*** Opening of Data ***

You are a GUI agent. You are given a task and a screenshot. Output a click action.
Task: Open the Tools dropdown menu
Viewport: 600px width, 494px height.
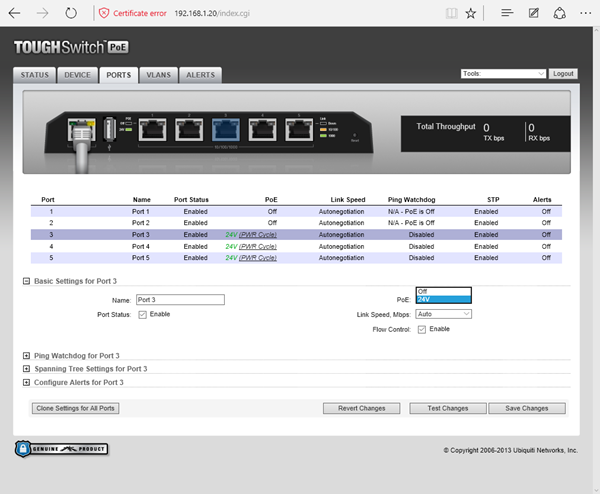[503, 74]
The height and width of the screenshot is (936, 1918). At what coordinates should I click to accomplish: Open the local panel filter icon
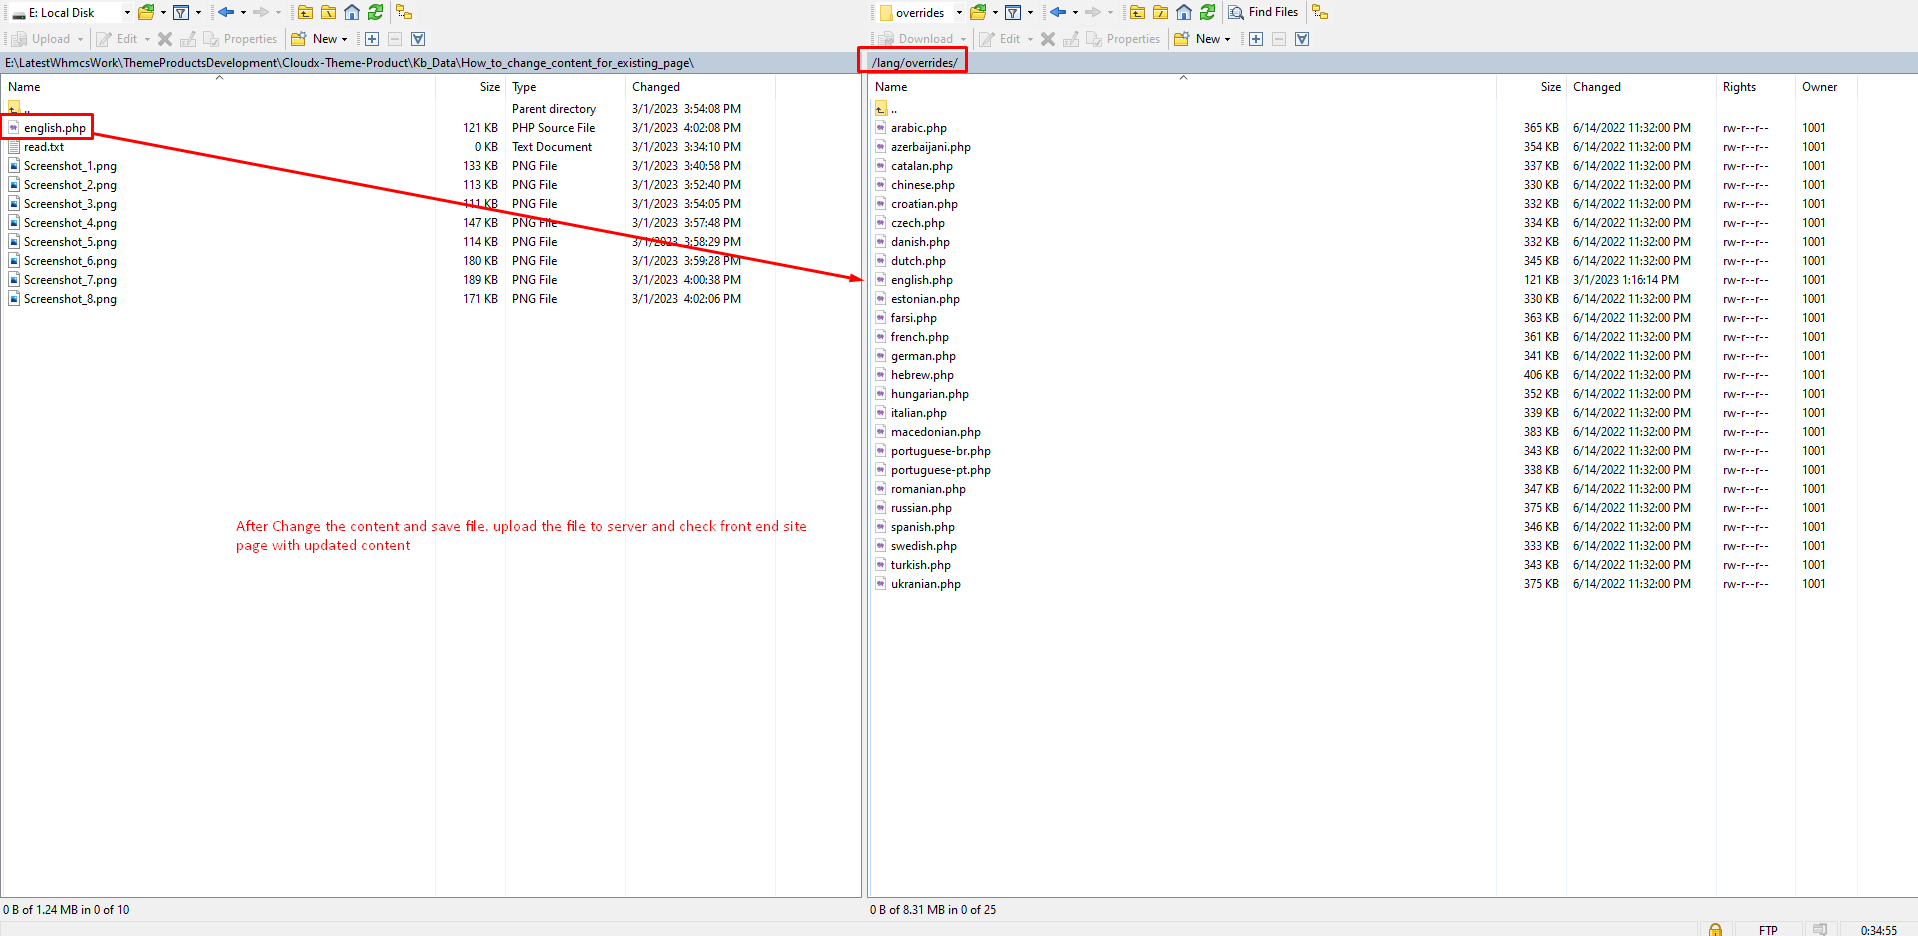pyautogui.click(x=181, y=12)
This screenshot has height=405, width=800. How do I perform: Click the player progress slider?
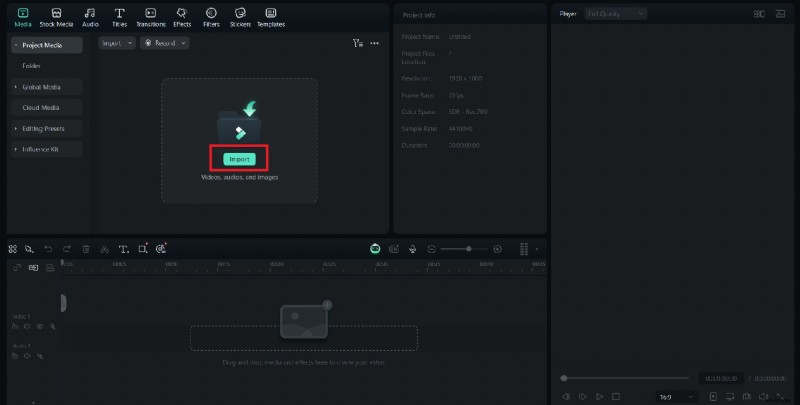click(x=625, y=378)
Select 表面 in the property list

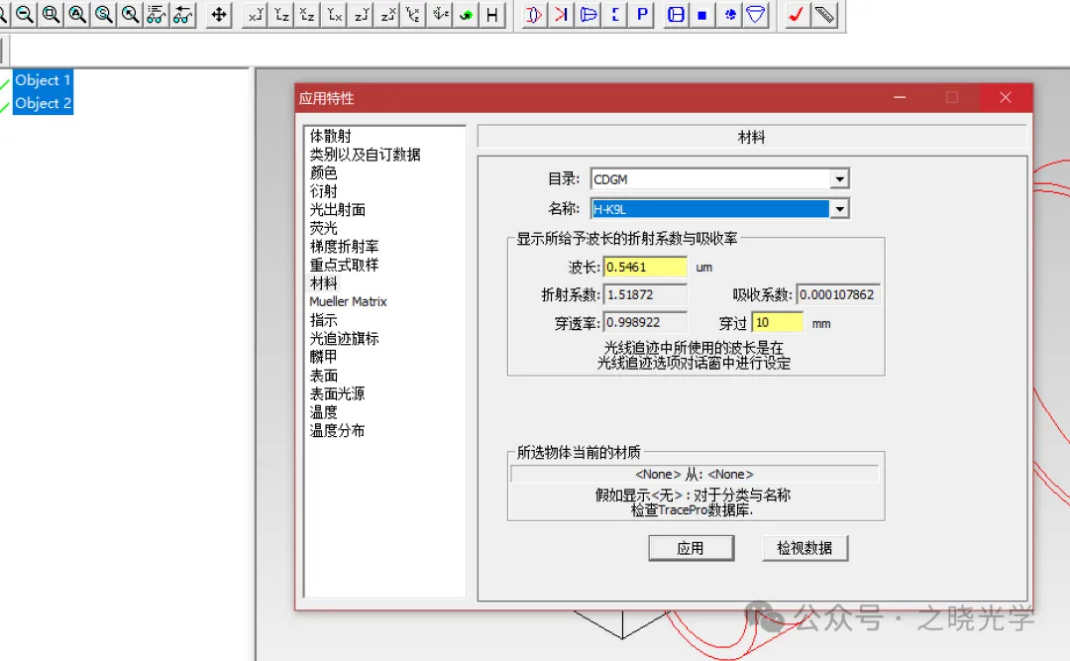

*** Close of Data ***

Instructions for the task:
Exact copy, no pictures: return the entries word for word.

Solved problem:
You are a GUI agent. You are given a task and a screenshot. Output a click action.
Task: Open the Tools dropdown menu
Viewport: 600px width, 494px height.
[503, 74]
The height and width of the screenshot is (936, 1918). At what coordinates should I click to accomplish: Open the local panel filter icon
pyautogui.click(x=181, y=12)
This screenshot has height=405, width=800. How do I perform: Click the player progress slider?
click(x=625, y=378)
Select 表面 in the property list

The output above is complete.